Боюсь... Телицкий незаметно сжал пальцы. Смерти я боюсь. Одиночества боюсь. Увольнения боюсь. Голода, холода, отравления...

Сука, в колодец упасть — боюсь.

И почему я не должен этого бояться? Кто поможет мне? Никто! Может, Петр Алексеевич Порошенко озаботится рядовым журналистом? Хрен! Путин снизойдет?

Я один. Всегда. Всюду.

Потому что во всем цивилизованном ми...

Телицкий замер, оборвав мысль.

— Вставай, страна огромная, — вдруг пророс в нем тихий, но твердый голос Свечкина, — вставай на смертный бой...

Темнота всколыхнулась, комок подкатил к горлу.
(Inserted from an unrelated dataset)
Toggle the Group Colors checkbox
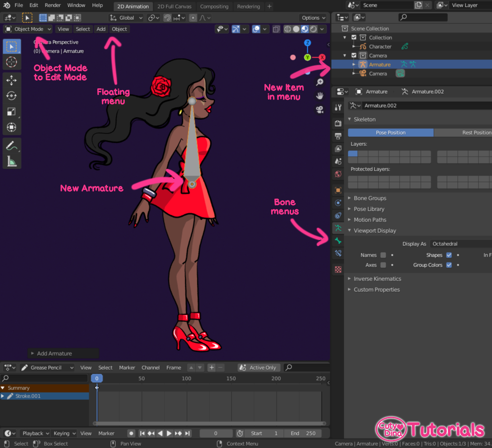The image size is (492, 448). [x=449, y=265]
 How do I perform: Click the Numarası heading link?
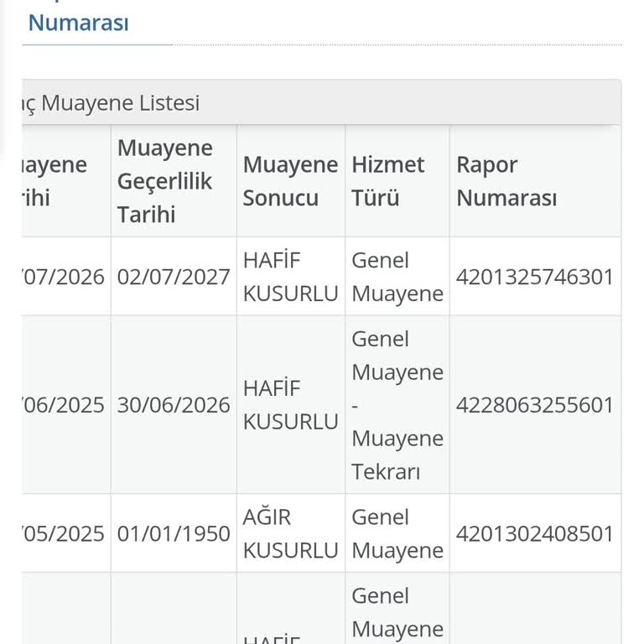(x=78, y=23)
— С фашистской силой темною...

Воронка спазматически сократилась, нанизывая, тесно сбивая вокруг Телицкого цветные круги. Мягкий сумрачный свет протек в нее сверху.

— С проклятою ордой.

Телицкий не уловил, когда рядом вытянулись темные, чуть подсвеченные фигуры. Мужские, женские, детские. Они встали, они гигантскими крыльями распахнулись за плечами в бесконечно-длинном строю.
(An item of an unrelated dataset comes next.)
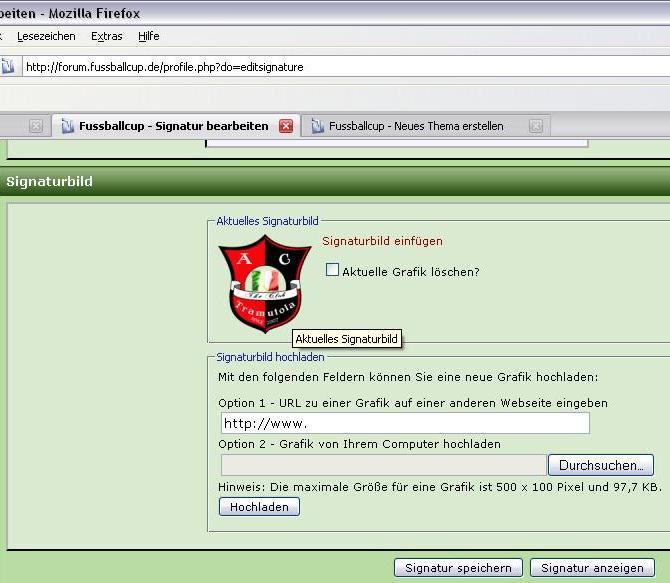Click the site icon beside the address bar

[7, 67]
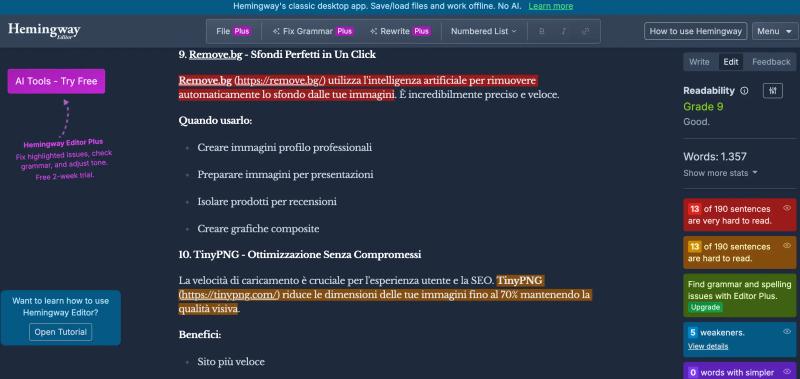Switch to the Feedback tab

tap(771, 62)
В кольчугах и со щитами, с копьями и стягами. В стрелецких кафтанах с пищалями и бердышами. В шубах и в платках. В рубахах и в штанах. В гимнастерках и в галифе, с винтовками и связками гранат. В сарафанах. В мундирах. В кителях. В бинтах. Изможденные и серьезные. Веселые и спокойные.

Мертвые и живые.

Они смотрели строго и безмолвно. Они словно ждали чего-то от Телицкого. Не лица — лики, наполненные светом.

— Пусть ярость благородная...

Телицкий заплакал.

От стоящих за ним шло тепло и неистребимая, непонятная, непоколебимая уверенность в правоте, в жизни, в победе.